◆ TRAVAIL À FAIRE
[1] Résumez en deux phrases le texte sur l’adhésion de la Macédoine du Nord à l’Union européenne.
[2] Poursuivez le texte sur l’adhésion de la Macédoine du Nord à l’Union européenne à partir de sa dernière phrase.

◆ EXTRAIT DU TEXTE
Après 20 années passées dans la salle d’attente de l’Union européenne, la Macédoine du Nord fait face à un déclin du soutien de son opinion publique à l’adhésion à l’Union. Toutefois, malgré la lenteur des progrès, les revers et les retards (la Macédoine du Nord a obtenu le statut de pays candidat en décembre 2005, mais a dû patienter pendant 15 ans avant que les négociations d’adhésion débutent, ce qui est le délai le plus long de l’histoire de l’Union), la promesse de prospérité économique et de stabilité dans la région motive toujours le pays à rejoindre l’Union. Selon notre invitée surprise Biljana Spasovska, directrice exécutive du Réseau de développement de la société civile des Balkans (BCSDN) et représentante de la Macédoine du Nord au CESE en qualité de membre d’un pays candidat à l’adhésion, l’Union doit toutefois aussi montrer qu’elle est disposée à faire avancer le processus d’adhésion et à récompenser les progrès accomplis.

◆ DONNÉES FOURNIES
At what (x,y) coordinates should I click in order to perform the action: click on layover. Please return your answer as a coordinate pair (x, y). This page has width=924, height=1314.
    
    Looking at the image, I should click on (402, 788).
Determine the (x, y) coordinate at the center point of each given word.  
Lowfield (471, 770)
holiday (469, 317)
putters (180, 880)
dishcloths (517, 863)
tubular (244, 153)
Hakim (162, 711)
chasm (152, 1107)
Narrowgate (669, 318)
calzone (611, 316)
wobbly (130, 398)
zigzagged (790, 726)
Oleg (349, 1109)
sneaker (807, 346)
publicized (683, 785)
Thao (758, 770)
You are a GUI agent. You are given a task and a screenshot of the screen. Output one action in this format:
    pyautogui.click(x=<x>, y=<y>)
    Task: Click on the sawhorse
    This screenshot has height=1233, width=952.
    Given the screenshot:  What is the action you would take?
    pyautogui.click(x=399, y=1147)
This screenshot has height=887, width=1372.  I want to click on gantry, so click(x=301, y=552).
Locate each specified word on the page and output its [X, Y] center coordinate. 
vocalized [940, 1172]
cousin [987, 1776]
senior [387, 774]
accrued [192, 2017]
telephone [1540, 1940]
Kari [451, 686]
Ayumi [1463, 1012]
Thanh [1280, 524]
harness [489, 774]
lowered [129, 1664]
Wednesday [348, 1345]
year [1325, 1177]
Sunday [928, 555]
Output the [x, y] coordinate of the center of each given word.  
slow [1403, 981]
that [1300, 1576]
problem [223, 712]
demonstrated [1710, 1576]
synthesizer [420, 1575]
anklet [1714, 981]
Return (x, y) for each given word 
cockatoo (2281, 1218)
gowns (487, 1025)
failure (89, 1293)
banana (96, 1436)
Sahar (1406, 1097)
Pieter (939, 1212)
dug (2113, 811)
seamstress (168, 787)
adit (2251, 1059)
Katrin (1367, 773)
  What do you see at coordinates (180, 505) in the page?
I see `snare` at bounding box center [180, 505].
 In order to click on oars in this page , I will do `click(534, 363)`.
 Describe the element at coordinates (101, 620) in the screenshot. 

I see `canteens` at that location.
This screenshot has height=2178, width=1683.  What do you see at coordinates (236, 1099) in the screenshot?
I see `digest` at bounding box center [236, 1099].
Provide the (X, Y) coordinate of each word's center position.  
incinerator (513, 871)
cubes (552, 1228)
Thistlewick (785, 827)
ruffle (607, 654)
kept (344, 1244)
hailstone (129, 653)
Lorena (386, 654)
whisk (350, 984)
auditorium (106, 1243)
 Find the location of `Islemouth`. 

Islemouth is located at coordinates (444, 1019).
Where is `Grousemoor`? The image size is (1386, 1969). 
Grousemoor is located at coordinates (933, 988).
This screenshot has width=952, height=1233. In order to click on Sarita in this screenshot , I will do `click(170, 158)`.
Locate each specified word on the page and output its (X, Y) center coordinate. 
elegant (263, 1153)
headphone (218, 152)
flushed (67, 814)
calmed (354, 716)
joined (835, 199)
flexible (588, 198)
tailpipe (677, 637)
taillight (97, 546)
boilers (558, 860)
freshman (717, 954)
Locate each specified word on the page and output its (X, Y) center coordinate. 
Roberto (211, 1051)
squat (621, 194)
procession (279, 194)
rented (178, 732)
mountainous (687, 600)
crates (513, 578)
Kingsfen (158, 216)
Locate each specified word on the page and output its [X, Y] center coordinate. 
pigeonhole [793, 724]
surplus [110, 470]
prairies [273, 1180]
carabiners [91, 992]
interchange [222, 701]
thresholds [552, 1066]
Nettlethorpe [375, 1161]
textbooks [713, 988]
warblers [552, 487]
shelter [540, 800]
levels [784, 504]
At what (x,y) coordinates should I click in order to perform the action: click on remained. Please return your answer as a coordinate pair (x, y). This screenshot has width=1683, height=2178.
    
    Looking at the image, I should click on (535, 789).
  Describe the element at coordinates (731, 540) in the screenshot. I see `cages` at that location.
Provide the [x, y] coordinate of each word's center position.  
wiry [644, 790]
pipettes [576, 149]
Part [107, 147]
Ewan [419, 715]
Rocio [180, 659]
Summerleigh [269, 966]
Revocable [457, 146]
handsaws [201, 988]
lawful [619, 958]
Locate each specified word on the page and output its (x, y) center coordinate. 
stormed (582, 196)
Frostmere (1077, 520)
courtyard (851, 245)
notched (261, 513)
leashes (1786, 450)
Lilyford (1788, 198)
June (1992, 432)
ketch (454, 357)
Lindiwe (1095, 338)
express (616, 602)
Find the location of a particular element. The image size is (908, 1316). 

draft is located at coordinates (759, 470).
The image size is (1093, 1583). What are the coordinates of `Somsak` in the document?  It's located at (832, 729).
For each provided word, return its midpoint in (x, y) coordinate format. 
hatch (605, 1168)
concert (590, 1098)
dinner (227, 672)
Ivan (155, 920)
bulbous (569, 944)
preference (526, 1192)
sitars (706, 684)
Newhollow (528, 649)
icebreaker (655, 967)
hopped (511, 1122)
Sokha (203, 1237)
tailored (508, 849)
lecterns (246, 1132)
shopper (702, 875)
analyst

◆ EXERCICES CORRIGÉS
[1] Après vingt ans d’attente, dont quinze entre l’obtention du statut de pays candidat en décembre 2005 et l’ouverture des négociations d’adhésion, la Macédoine du Nord voit décliner le soutien de son opinion publique à l’adhésion, mais la promesse de prospérité économique et de stabilité régionale motive toujours le pays. Selon Biljana Spasovska, directrice exécutive du BCSDN et représentante du pays au CESE, l’Union doit aussi montrer qu’elle est disposée à faire avancer le processus d’adhésion et à récompenser les progrès accomplis.

[2]
Biljana Spasovska est la directrice exécutive du Réseau de développement de la société civile des Balkans (BCSDN), un groupement régional d’organisations de la société civile (OSC) qui œuvrent ensemble pour donner des moyens d’agir à la société civile dans les Balkans et renforcer son développement. En outre, elle est actuellement coprésidente de la plateforme CSO Partnership for Development Effectiveness, membre du partenariat «Global Standard for CSO Accountability» et membre d’un pays candidat à l’adhésion au CESE.

Mme Spasovska dispose de plus de dix ans d’expérience dans la conduite d’efforts stratégiques et d’actions de sensibilisation ayant pour but de renforcer le rôle de la société civile dans les Balkans et de mieux faire entendre sa voix dans les processus politiques nationaux et européens. Elle a dirigé et appuyé plusieurs projets collaboratifs régionaux, européens et mondiaux visant à promouvoir un environnement plus favorable à la société civile, une politique d’élargissement plus crédible pour l’Union, une responsabilisation accrue de la société civile et une coopération au développement plus efficace.

Elle est titulaire d’un master en études interdisciplinaires de l’Université de Bologne et prépare un doctorat sur le thème de la mondialisation et de la démocratie.